Keberhasilan koleksi tersebut kemudian menjadi pijakan bagi Mel Ahyar bersama Arie Panca untuk meluncurkan program inkubasi UKM bertajuk “Tala Wastra Berdaya”, atas inisiatif Ibu Dian Rahmat Trianto, Ketua Dekranasda Kabupaten Tanah Laut. CEO Maison MAC, Arie Panca, menegaskan bahwa dukungan bagi pelaku UKM tak cukup dengan acara sesaat atau pembelian karya semata. Ia menekankan pentingnya perubahan paradigma bahwa UKM sejatinya mirip dengan startup, seperti memiliki ide dan produk kuat, namun membutuhkan strategi pengembangan agar bisa berkembang secara berkelanjutan. Sementara itu, Mel Ahyar menambahkan bahwa banyak UKM memang mampu tumbuh mandiri, tetapi melalui proses panjang penuh jatuh-bangun. Lewat inkubasi ini, keduanya berharap dapat mempercepat langkah para pelaku UKM menuju kemandirian dan kesejahteraan.

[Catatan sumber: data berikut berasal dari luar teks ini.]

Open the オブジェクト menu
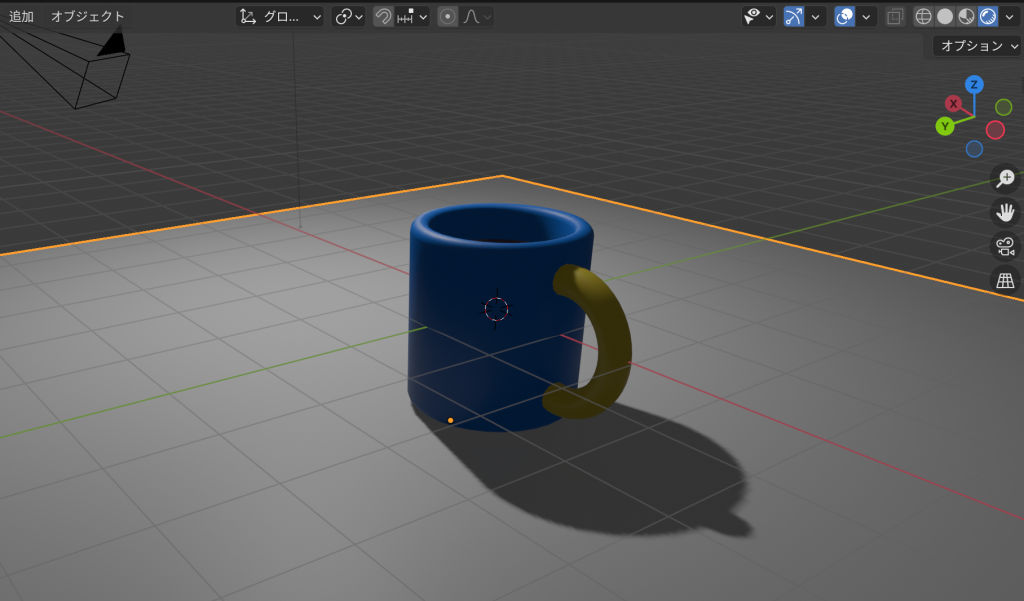 88,16
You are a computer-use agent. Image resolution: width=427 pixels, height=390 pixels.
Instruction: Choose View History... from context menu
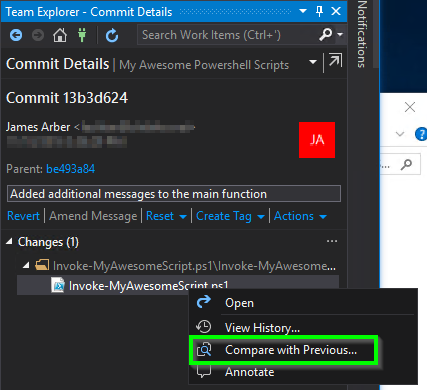pos(262,328)
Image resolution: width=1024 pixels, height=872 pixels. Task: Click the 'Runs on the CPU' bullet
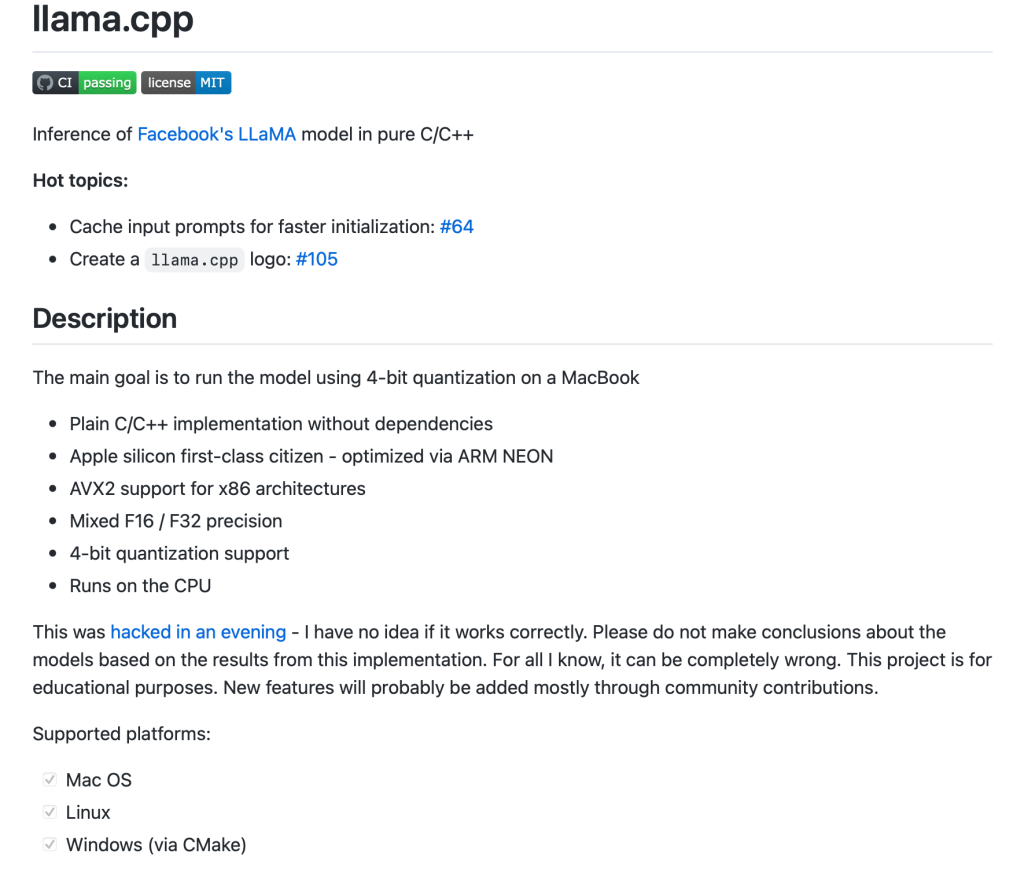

Program “Tala Wastra Berdaya” lahir dari kesadaran bahwa Wastra Tanah Laut memiliki potensi luar biasa, baik secara budaya maupun ekonomi. Filosofi “Tuntung Pandang” menjadi dasar nilai yang menuntun program ini dalam menjaga kesinambungan antara warisan budaya dan kebutuhan masa kini. Namun, di balik kekayaan motif Sasirangan Tanah Laut, masih terdapat tantangan besar seperti identitas visualnya belum sekuat wilayah tetangga seperti Banjarmasin dan Banjarbaru yang lebih dulu mengokohkan ciri khas mereka. Secara desain, produk-produk UKM Tanah Laut dinilai masih generik dan belum sepenuhnya menjawab selera pasar modern. Inilah yang mendorong MMAC menciptakan program pendampingan yang menyentuh akar permasalahan secara menyeluruh.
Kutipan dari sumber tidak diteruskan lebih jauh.